Di era kekinian, Pimpinan Pusat GP Ansor yang kini dimpin oleh Yaqut Cholil Qoumas, atau yang kerap disapa Gus Yaqut semangatnya nampak tak pernah padam dalam melawan gerakan-gerakan yang dianggap merongrong NKRI. Sebut saja kasus pembubaran Hizbutahrir Indonesia (HTI), GP Ansor kembali tampil terdepan mendukung keputusan pemerintah untuk membubarkan organisasi tersebut. Dilanjut dengan mendorng pemerintah untuk menerbitkan Peraturan Presiden Pengganti Undang-undang tentang Ormas, yang nantinya menjadi pintu masuk pemerintah untuk menertibkan ormas-ormas radikal dan anti-Pancasila.

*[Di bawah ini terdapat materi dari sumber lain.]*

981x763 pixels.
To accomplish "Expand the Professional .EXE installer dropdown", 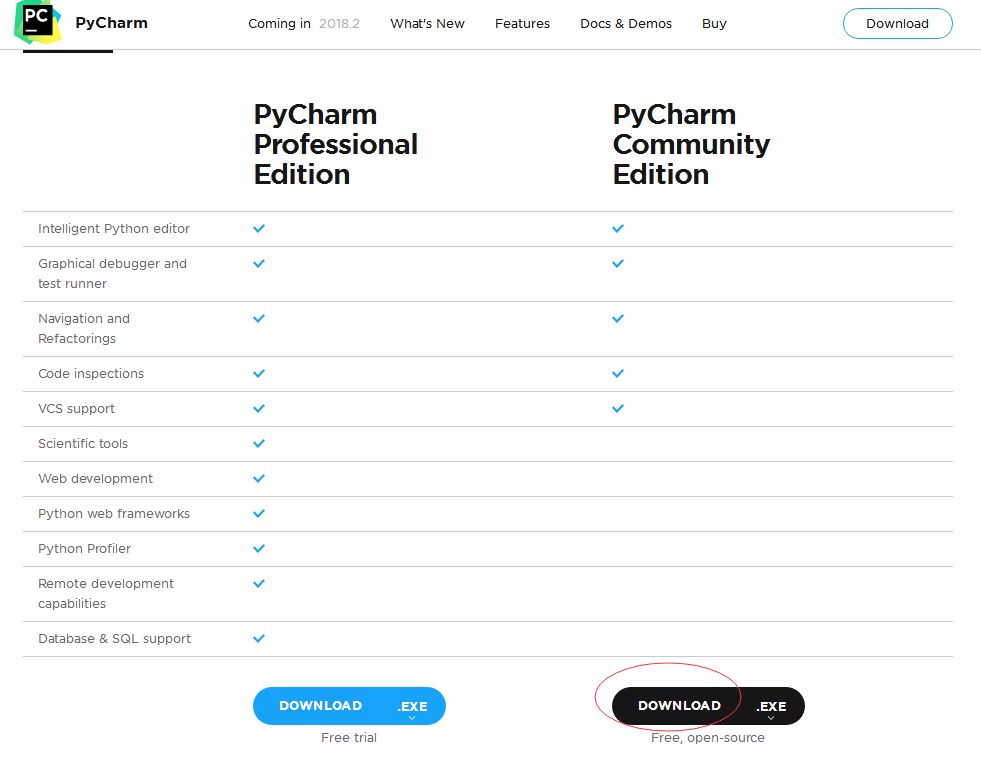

Nampak begitu besar energi anak-anak muda NU yang selalu tampil ketika urusan Kebhinekaan dan NKRI diusik. Lalu apa sebenarnya yang membuat mereka nampak tak pernah padam mengawal perjalanan bangsa? Bagaimana pandangan-pandangan sang ketua terkait situasi nasional saat ini?

- Advertisement -

MONITOR pun mencoba mewawancarai Ketua GP Ansor Yaqut Cholil Qoumas di sela-sela kesibukannya. Berikut petikan wawancara yang dilakukan di Kantor Pusat GP Ansor, Jakarta, Selasa (22/8): 

Baru-baru ini, sejumlah kalangan menyebut sosial politik Indonesia dalam kondisi yang mengkhawatirkan, hal itu terkait problem kebangsaan dan kebhinekaan. Bagaimana Gus Yaqut memandang kondisi ini?

Indonesia hari ini mengalami tiga problem terkait sosial politik. Pertama, problem konsensus nasional, yaitu mengenai NKRI, Pancasila dan Undang-Undang Dasar karena ada sebagian kelompok di masyarakat yang ingin merubah konsensus nasional ini menjadi konsensus baru. Katakanlah NKRI sudah menjadi konsensus kemudian ada kelompok yang ingin merubahnya menjadi ngera khilafah.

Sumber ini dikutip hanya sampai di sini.